CETRI – Quelle a été l’importance – quantitative et qualitative – de la forme d’organisation « coopérative » au sein des zones autonomes zapatistes depuis le début du 21e siècle dans le Chiapas ? Quelle place occupe-t-elle dans l’organisation de la vie quotidienne, et plus particulièrement en matière de production économique ?

Jérôme Bachet – Je pense qu’il convient de commencer par préciser un aspect très important de la forme d’organisation « coopérative » dans le cadre de l’autonomie zapatiste. Il s’agit de la différence entre les coopératives au sens habituel du terme et ce que les zapatistes appellent les « travaux collectifs ».

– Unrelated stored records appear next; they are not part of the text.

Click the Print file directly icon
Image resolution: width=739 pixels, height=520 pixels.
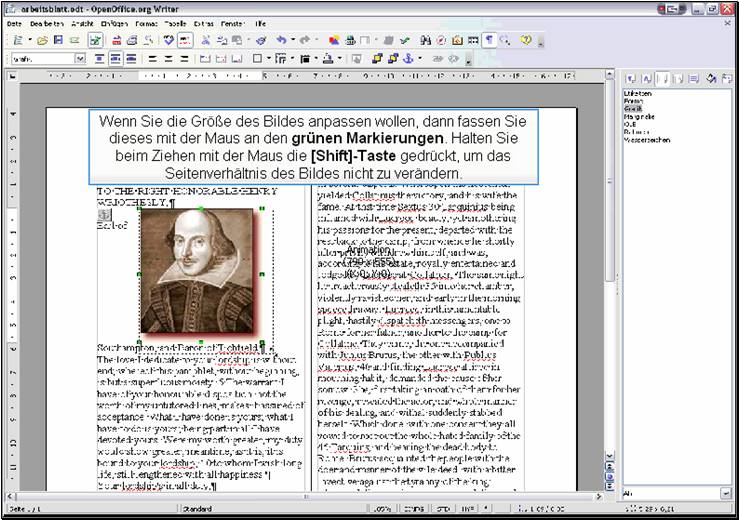click(132, 40)
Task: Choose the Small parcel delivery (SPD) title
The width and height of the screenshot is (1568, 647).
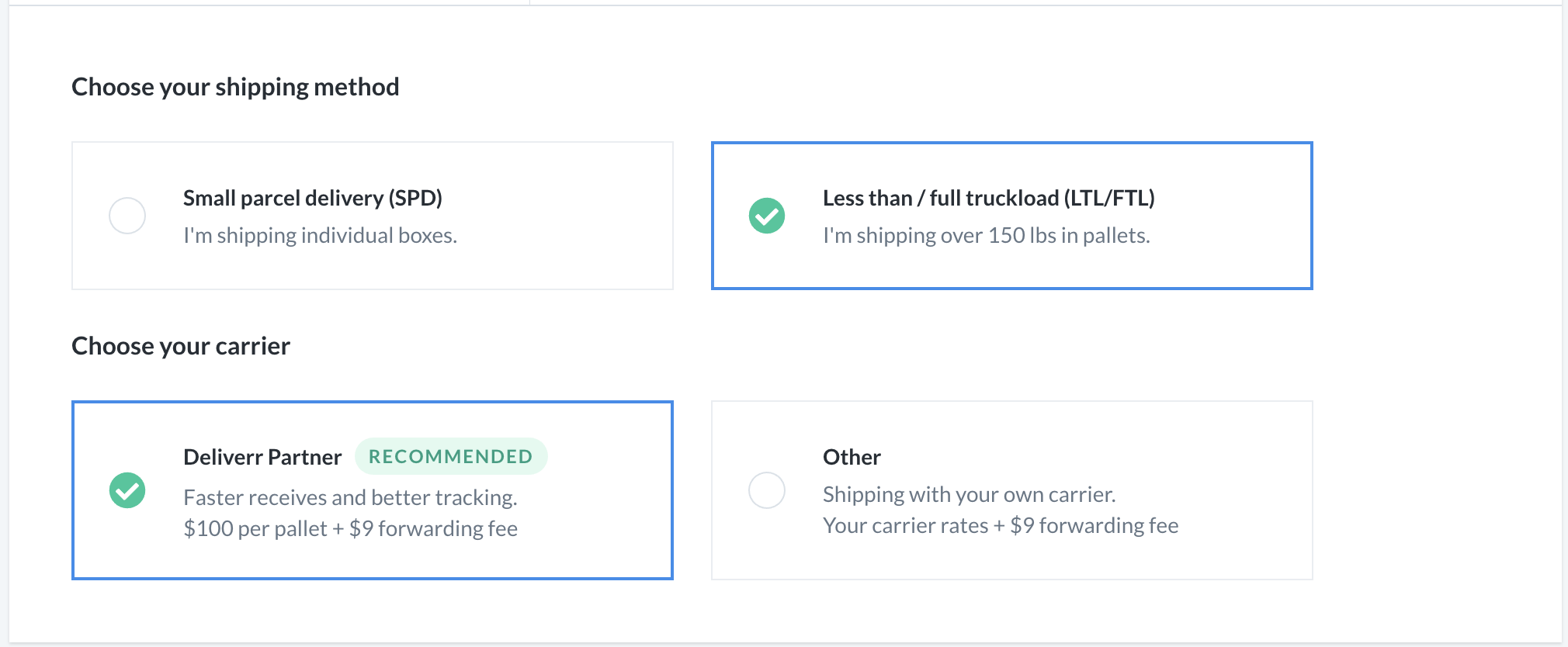Action: tap(313, 198)
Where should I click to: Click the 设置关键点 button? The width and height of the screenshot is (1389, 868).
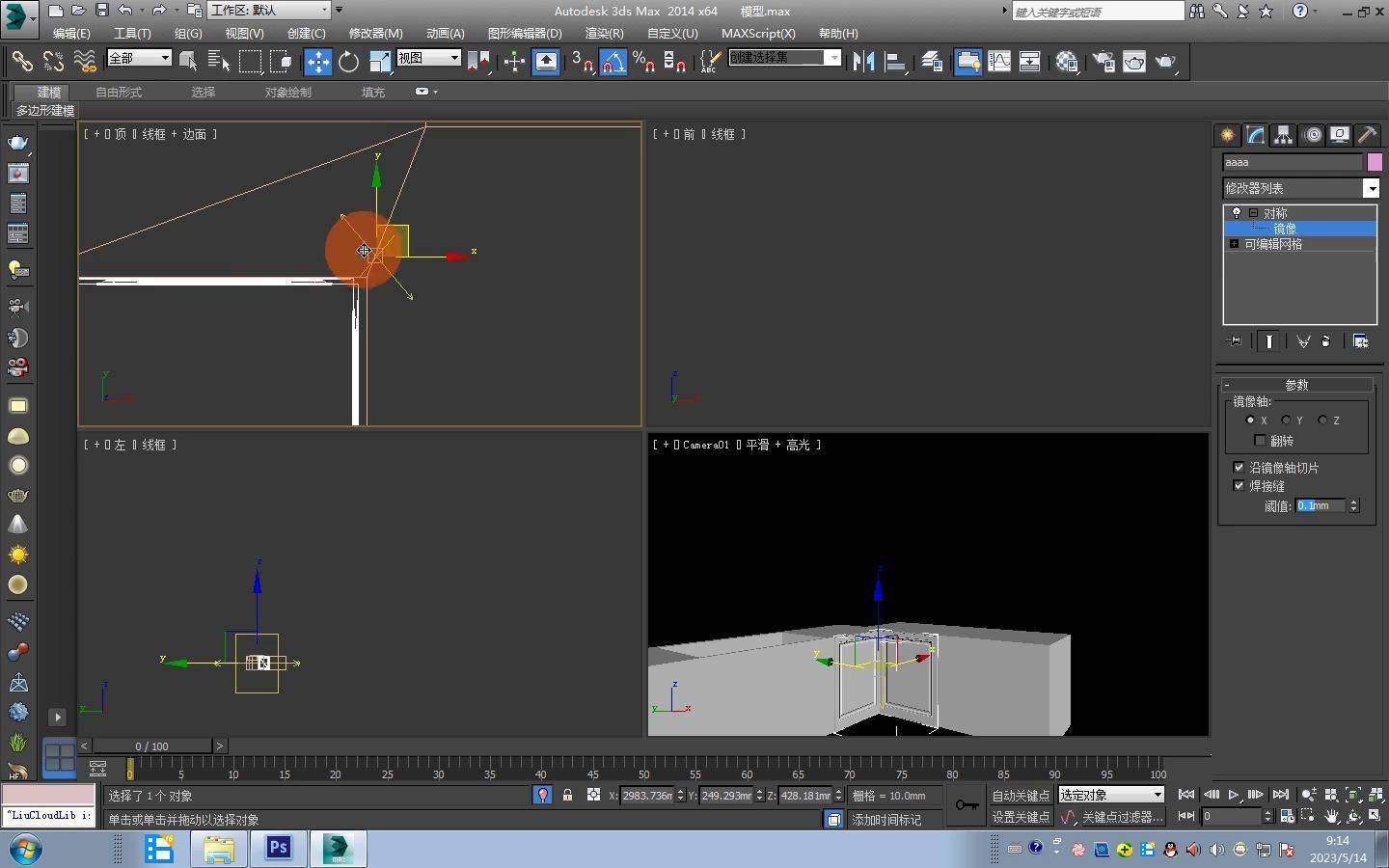click(1021, 817)
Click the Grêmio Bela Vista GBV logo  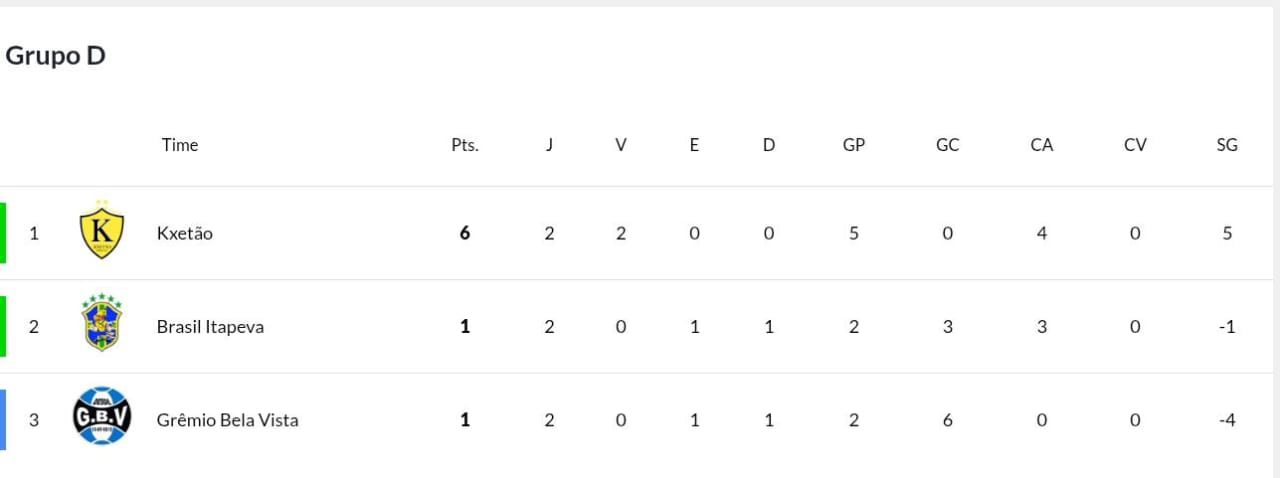tap(101, 416)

D’un côté, il existe des coopératives au sein desquelles plusieurs producteurs s’unissent, principalement pour améliorer les conditions de commercialisation de leurs produits, et éviter la dépendance aux intermédiaires, appelés ici « coyotes ». Logiquement, cela a été le cas pour la principale production commerciale des territoires zapatistes : le café.

Par exemple, en 2000, s’est constituée la coopérative Mut Vitz, qui couvrait quatre municipalités de la zone des Altos du Chiapas et jusqu’à 600 familles. Cette coopérative a permis la construction d’un grand entrepôt et l’achat des machines nécessaires au traitement du café. Mais des irrégularités dans les comptes sont apparues et, surtout, des difficultés avec l’administration fiscale fédérale. En 2007, le ministère des finances a prononcé une amende très élevée, entraînant ainsi la suspension de l’activité de la coopérative.

Par la suite, de plus petites coopératives ont fait leur apparition, telles que Yachil, qui vend le café bio de plusieurs familles des Altos du Chiapas, principalement via les réseaux de solidarité qui distribuent le café zapatiste dans plusieurs pays comme la Belgique, la France, l’Italie, l’Espagne, la Grèce, etc. – ce qui représente une forme de soutien très importante pour les familles zapatistes.

Il existe aussi depuis longtemps des coopératives constituées de femmes, en particulier pour l’artisanat textile (broderie, confection de vêtements, etc.), comme la coopérative « Mujeres por la Dignidad » (Femmes pour la dignité) au sein du « Caracol d’Oventik » (l’une des douze grandes zones d’influence du zapatisme dans le Chiapas), mais aussi des coopératives de boulangerie, d’élevage de poulets ou de distribution commerciale dans les communautés.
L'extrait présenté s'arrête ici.